Après sa relabellisation le 29 mai dernier, Plasticampus continue de plancher sur son avenir, alors que le plan de financement “Programme d’Investissements d’Avenir” arrivera à son terme fin 2027. « On a un budget de quatre millions d’euros qui va être réduit. Il s’agit de chercher d’autres appels à projets, afin de développer un vrai campus, au sens américain du terme », présente le président, Joël Viry. Pour ce faire, une des priorités sur la table est la carte des formations. « On a peu ou prou les mêmes formations qu’il y a 15 ans. Il faut qu’on travaille à en développer de nouvelles, surtout sur l’intelligence artificielle et l’automatisation », projette l’industriel.
180 étudiants pour 23 000 habitants
La directrice opérationnelle souhaite, quant à elle, développer la coloration des formations : « On avait tenté de colorer le BTS Plasturgie avec de l’administratif, mais ça n’a pas vraiment marché. Récemment, j’ai été contactée par un lycée en Occitanie pour colorer le BTS avec de l’aéronautique. Ces cursus spécifiques pourraient permettre de mieux répondre aux besoins des entreprises ». Et aussi d’attirer des étudiants, car Oyonnax, en tant que deuxième ville de l’Ain, souffre d’un déficit de jeunes inscrits par rapport à des villes de même taille. « On a 180 étudiants pour 23 000 habitants à Oyonnax. À Lons-le-Saunier, c’est 800 étudiants pour 17 000 habitants. Les jeunes qui partent faire leurs études à Lyon ou ailleurs, ils ne reviennent pas », constate Joël Viry.

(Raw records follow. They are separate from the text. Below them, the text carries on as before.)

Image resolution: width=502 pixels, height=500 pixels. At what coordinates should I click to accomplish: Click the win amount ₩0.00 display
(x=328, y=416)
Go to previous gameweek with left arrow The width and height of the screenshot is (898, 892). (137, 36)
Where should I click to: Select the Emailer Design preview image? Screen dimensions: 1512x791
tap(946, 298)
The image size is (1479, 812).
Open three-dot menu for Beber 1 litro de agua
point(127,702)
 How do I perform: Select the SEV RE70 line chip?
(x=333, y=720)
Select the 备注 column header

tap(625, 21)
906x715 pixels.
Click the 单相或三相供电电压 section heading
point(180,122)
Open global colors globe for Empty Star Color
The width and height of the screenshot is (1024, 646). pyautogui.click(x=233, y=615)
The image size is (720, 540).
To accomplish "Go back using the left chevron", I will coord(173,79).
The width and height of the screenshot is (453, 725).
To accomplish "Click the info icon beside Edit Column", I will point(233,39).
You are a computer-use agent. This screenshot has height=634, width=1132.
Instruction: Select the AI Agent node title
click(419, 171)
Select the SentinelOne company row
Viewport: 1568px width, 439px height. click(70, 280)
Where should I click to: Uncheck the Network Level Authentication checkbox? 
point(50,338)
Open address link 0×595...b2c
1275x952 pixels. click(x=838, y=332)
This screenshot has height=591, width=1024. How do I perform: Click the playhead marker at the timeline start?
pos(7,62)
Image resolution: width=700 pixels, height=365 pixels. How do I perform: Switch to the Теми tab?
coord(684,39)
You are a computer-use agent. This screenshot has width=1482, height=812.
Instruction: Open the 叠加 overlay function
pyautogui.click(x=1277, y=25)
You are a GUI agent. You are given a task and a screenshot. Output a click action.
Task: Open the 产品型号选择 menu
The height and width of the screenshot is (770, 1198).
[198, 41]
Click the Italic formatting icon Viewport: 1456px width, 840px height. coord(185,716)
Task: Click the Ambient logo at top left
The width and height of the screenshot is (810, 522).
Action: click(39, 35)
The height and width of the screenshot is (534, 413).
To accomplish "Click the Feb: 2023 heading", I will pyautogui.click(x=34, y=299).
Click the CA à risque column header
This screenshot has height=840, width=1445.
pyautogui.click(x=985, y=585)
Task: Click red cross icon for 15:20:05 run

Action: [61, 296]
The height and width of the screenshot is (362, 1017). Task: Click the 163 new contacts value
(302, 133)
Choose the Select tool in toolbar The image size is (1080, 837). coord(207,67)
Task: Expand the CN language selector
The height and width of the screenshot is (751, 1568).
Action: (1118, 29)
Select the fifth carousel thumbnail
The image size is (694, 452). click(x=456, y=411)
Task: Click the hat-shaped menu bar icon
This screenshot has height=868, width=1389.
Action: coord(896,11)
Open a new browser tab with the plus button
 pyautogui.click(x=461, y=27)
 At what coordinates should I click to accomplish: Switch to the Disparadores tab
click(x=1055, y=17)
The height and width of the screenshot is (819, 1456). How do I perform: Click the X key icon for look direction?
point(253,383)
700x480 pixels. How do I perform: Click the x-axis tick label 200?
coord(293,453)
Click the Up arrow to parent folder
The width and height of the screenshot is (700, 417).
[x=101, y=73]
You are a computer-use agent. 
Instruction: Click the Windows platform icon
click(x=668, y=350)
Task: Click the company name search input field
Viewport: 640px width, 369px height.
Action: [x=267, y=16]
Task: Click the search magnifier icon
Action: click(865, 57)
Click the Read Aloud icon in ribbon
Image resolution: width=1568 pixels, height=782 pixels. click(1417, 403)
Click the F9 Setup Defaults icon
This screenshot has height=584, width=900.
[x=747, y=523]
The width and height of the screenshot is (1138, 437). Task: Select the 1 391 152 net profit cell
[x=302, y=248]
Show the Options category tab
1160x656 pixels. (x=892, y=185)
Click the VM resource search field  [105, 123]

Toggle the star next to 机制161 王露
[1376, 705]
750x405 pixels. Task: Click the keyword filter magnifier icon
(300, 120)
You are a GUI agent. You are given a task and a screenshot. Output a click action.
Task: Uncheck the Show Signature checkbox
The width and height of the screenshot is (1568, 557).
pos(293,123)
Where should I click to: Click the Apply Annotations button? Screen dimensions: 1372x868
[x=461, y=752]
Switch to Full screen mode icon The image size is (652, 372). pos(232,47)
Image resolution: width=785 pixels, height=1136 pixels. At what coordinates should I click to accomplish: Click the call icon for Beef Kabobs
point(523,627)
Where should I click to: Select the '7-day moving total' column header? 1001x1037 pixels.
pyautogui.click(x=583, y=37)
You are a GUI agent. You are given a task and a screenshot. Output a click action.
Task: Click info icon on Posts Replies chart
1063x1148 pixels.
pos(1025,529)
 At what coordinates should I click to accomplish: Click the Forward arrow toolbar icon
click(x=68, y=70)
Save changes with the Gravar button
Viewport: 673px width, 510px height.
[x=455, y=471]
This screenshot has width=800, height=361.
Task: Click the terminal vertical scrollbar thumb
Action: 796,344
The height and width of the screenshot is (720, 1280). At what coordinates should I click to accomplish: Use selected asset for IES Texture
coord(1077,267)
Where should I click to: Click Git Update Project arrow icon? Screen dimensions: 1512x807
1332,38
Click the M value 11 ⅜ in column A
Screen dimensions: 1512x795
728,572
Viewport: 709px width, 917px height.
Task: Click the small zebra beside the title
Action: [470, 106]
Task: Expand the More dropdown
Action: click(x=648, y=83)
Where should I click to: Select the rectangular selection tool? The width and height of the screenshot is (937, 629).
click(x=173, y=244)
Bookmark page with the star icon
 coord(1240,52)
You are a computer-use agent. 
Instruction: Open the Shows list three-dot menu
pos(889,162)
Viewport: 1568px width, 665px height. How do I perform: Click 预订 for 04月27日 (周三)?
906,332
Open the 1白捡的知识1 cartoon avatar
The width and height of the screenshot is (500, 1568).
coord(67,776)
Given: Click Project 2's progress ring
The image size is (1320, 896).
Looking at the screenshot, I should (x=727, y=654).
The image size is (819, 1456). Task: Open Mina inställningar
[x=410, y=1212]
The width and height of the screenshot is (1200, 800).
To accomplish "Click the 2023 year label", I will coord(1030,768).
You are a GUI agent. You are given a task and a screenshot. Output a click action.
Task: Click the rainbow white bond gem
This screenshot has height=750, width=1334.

Des stages de troisième dans plusieurs entreprises
C’est pourquoi l’industriel parle d’un « projet de survie pour le territoire », qui devra attirer des jeunes de Nantua, Hauteville ou Saint-Claude. Pour intéresser ces jeunes, un nouveau dispositif de stage de troisième est imaginé par l’association, après une requête de la sous-préfète, Karine Garcin-Escobar. « Les stages de troisième d’aujourd’hui, c’est une catastrophe. On prend le gamin d’un salarié et on le met dans un coin », regrette le président. « Au lieu que les jeunes galèrent à trouver un stage sur 15 jours dans la même entreprise, on pourra organiser des visites dans plusieurs entreprises, sur plusieurs filières, pour que la découverte soit réelle. On pourra également proposer des solutions de logement pour les jeunes qui viendraient de loin », explique Cemile Poyraz. En parallèle, les initiations au Fab Lab seront renforcées, avec 50 000 euros de matériel supplémentaire, dont plusieurs imprimantes 3D dernier cri.
Une reconnaissance du ministère et du rectorat
En France, l’accompagnement du lycée professionnel Germaine Tillion, à Thiers (Puy-de-Dôme), sera accentué. À l’étranger, les partenariats internationaux continueront d’être développés, en Italie, en Grèce, au Cameroun, en Turquie, en Tunisie, en Indonésie, et dans le cadre des programmes Erasmus+. Un laboratoire de recherche et un incubateur de start-up seront également pensés pour faire de la plasturgie une filière innovante. « Une étape a été franchie, avec la reconnaissance du ministre de l’Industrie, et celle du rectorat », promet Joël Viry. À présent, les financements sont recherchés dans le cadre de France 2030 et une mobilisation de tous les acteurs sera nécessaire. « Il faudra fédérer les communes, les communautés de communes et la Région, on ne pourra pas faire tout seul », conclut le président.